The article “Innovation in a podshell: Bringing information literacy into the world of podcasting,” (2007) explores how podcasting was successfully utilized by the Curtin University Library. In this piece, it is emphasized that podcasts, after being downloaded, “can then be played and replayed, anywhere, anytime and as often as required. It is this liberation from the computer desk and tracking of personal programs that adds so much value to the podcast” (Berk, Olsen, Atkinson, Comerford, 2007, Introduction, para. 3). The authors also suggest that podcasts would be especially helpful for audio learners as well as the university’s ESL students, because of their ability to be replayed and viewed at a personal pace. This article suggests that podcasts are an important learning tool partially because Ipods and similar devices have become so popular in our society. The authors acknowledge that “essentially we recognized that podcasting could be incorporated into the lives of our students because this is a new trend and trends play an important role in the successful dissemination of knowledge” (Berk, 2007, Potential for podcasting at Curtin section, para. 8). Taking advantage of this new trend, the library created a series of 5-minute podcasts, intended to supplement their existing information literacy programs (Aims and methodology of library podcasting, para. 4-5). They simultaneously promoted the project by advertising it on the library blogs and holding contests, offering prizes to students who suggested good future podcast topics (Promotion section). The authors report that the podcasts were well-received in the first year they were offered, and that similar programs have been instituted at Arizona State University and at several Australian universities, and are being considered at Brown, Duke, and Stanford Universities (Conclusion section, Introduction section, para. 8-9). This medium holds an infinite number of possibilities as libraries, both academic and public, begin to utilize it in their information literacy programs.

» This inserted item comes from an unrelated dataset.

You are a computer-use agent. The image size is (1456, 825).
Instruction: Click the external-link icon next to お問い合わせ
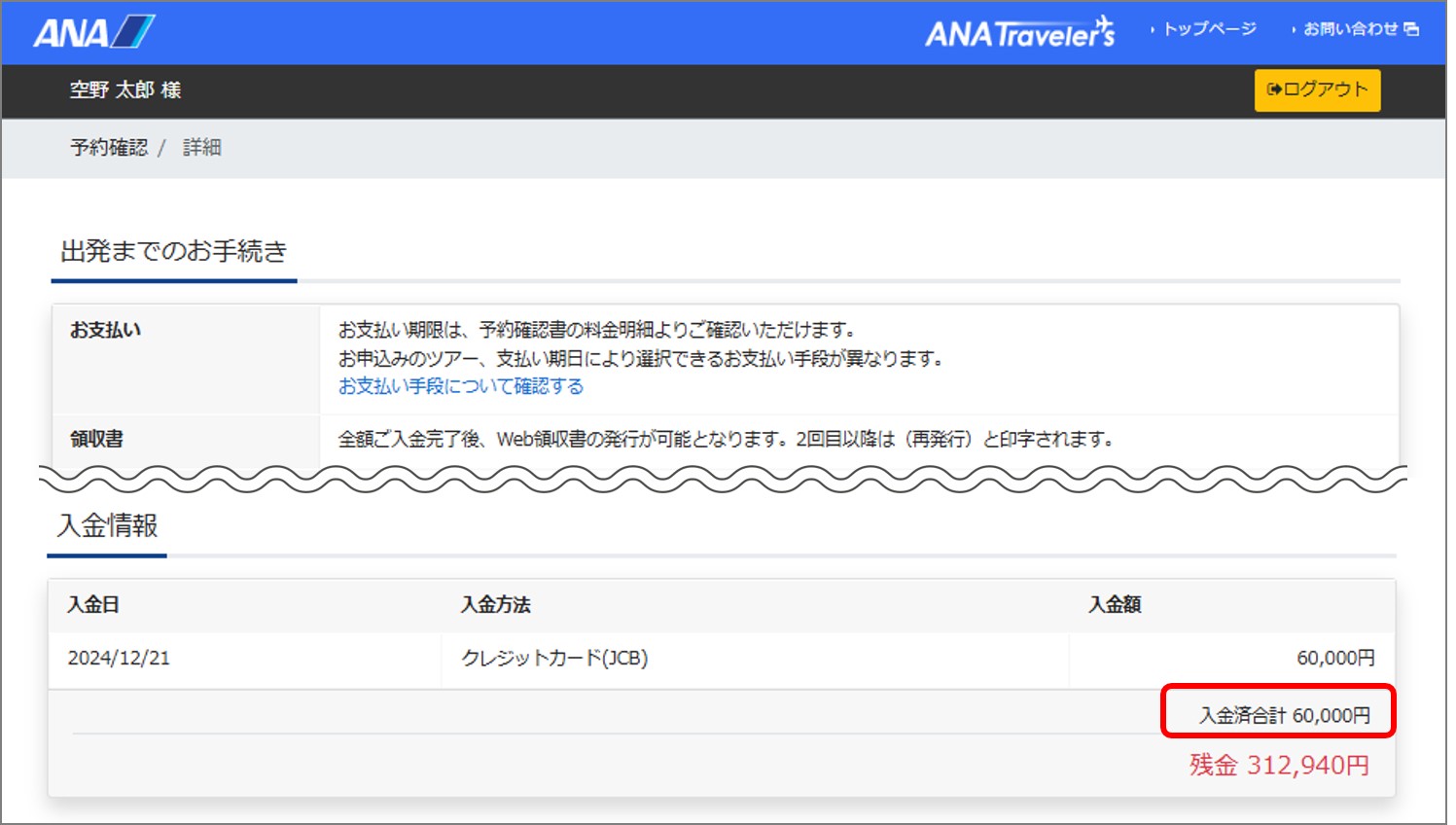[1413, 29]

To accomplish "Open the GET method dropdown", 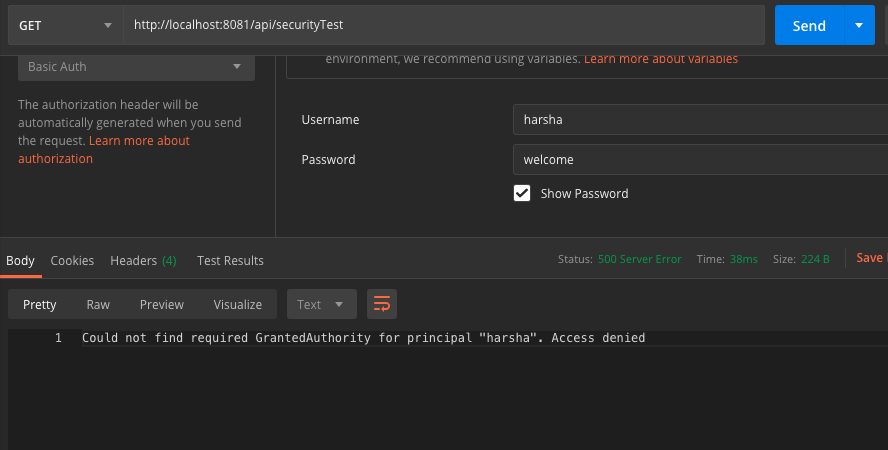I will tap(65, 25).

In today’s technology-driven world it is imperative that libraries maintain their position as leaders in information literacy instruction. To remain relevant and ensure that their efforts reach as many users as possible, it is necessary for libraries to utilize the technologies that have been embraced by the public and are being used in popular culture. As Meredith Farkas (2008) adeptly points out: “As institutions rooted in our communities… we belong where our users can be found – and they are increasingly being found online, interacting in completely new ways” (xix). In order for libraries to successfully reach their audiences – for entertainment or for education – it is necessary that they brave the world of new technologies and take advantage of the digital tools that will connect them with patrons.